_Extracted entries:_

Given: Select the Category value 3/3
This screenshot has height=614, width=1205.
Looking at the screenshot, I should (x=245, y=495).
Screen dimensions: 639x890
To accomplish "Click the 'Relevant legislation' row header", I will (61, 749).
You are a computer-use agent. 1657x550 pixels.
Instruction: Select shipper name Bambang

* * *

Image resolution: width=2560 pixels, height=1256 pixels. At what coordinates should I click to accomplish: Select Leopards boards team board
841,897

---

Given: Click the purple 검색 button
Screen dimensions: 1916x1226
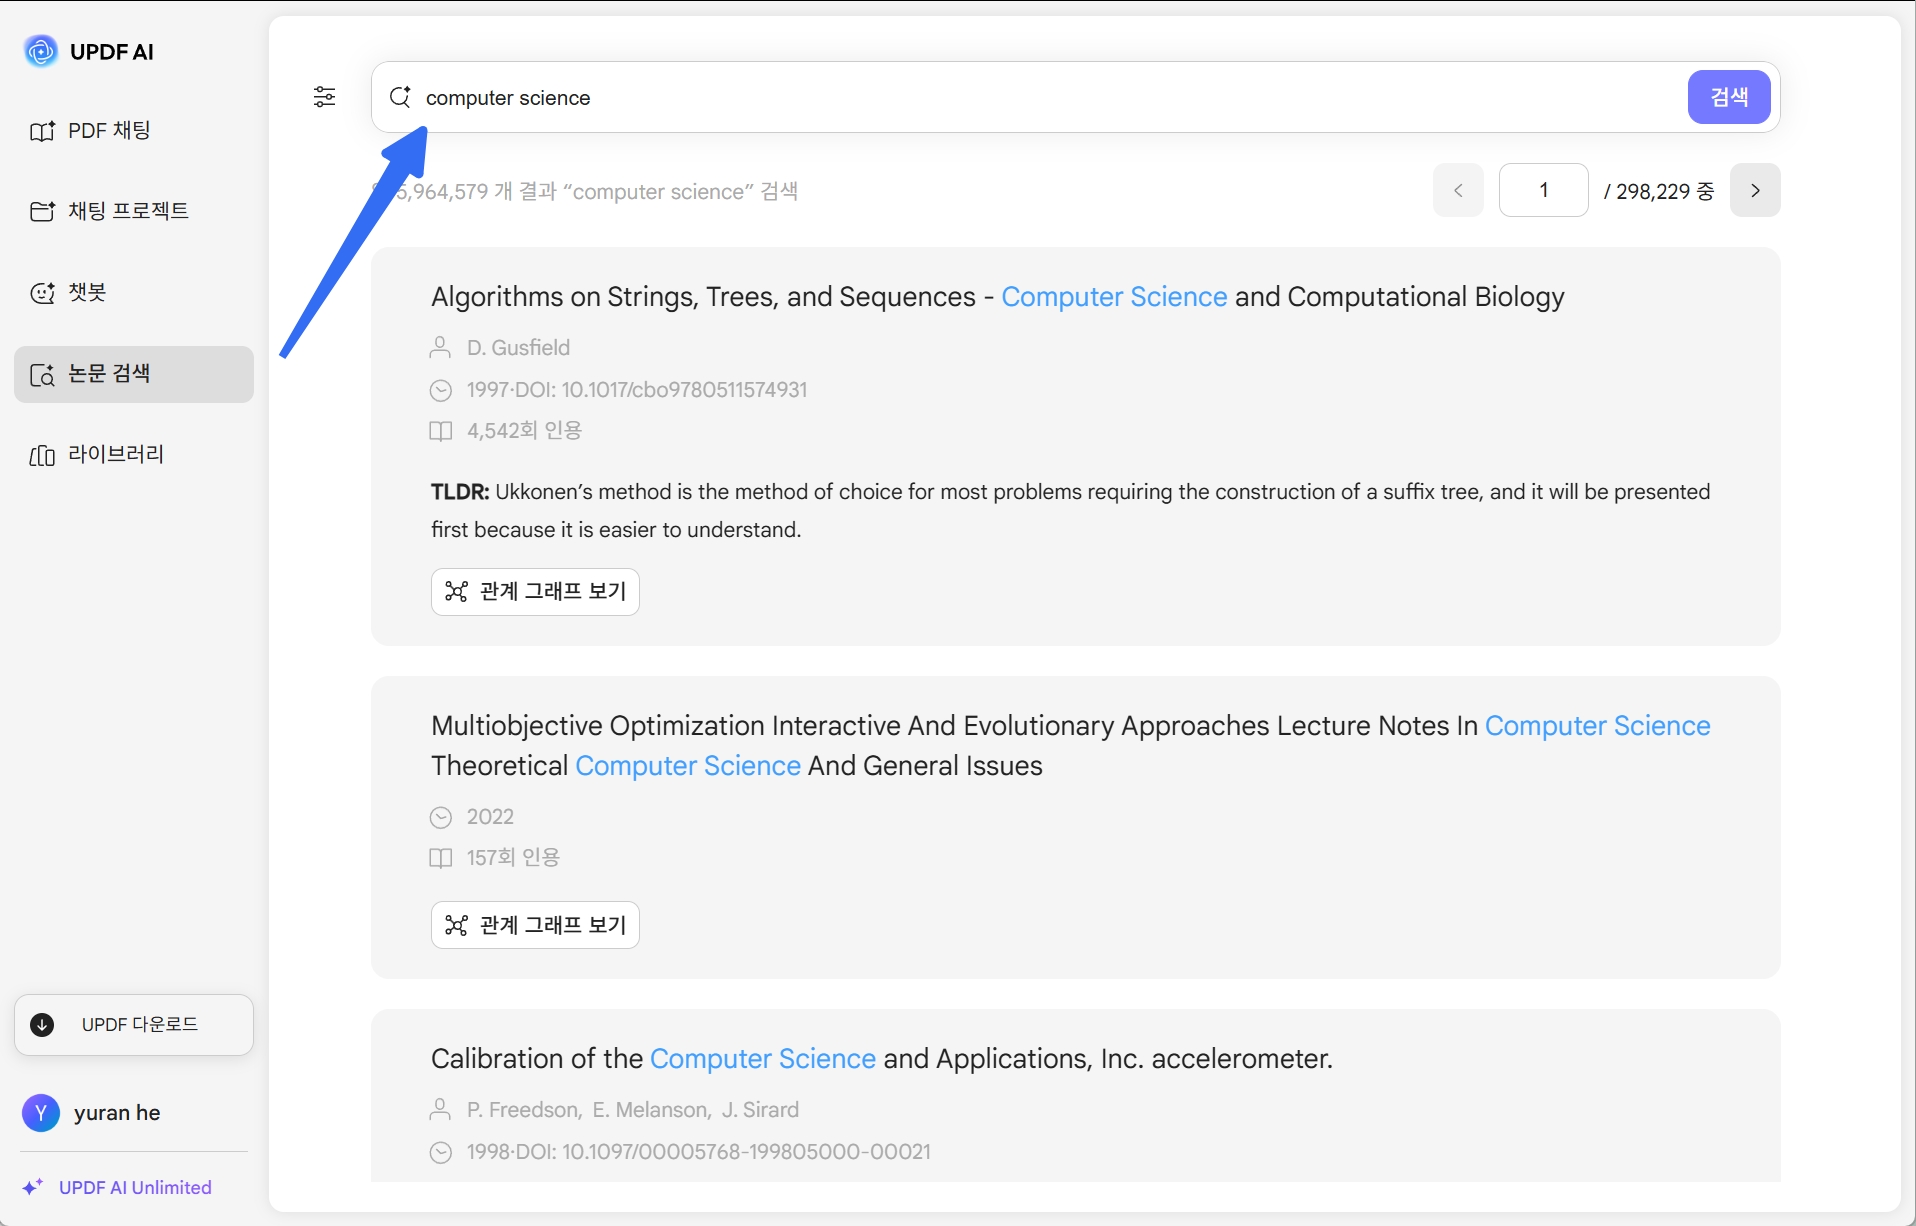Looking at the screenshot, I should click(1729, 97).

_Exercise directions:_ Where the string "Given" occurs in a line of the listing, copy the line.

_Written response:_
Given: Select the Category value 3/3
Given: Click the purple 검색 button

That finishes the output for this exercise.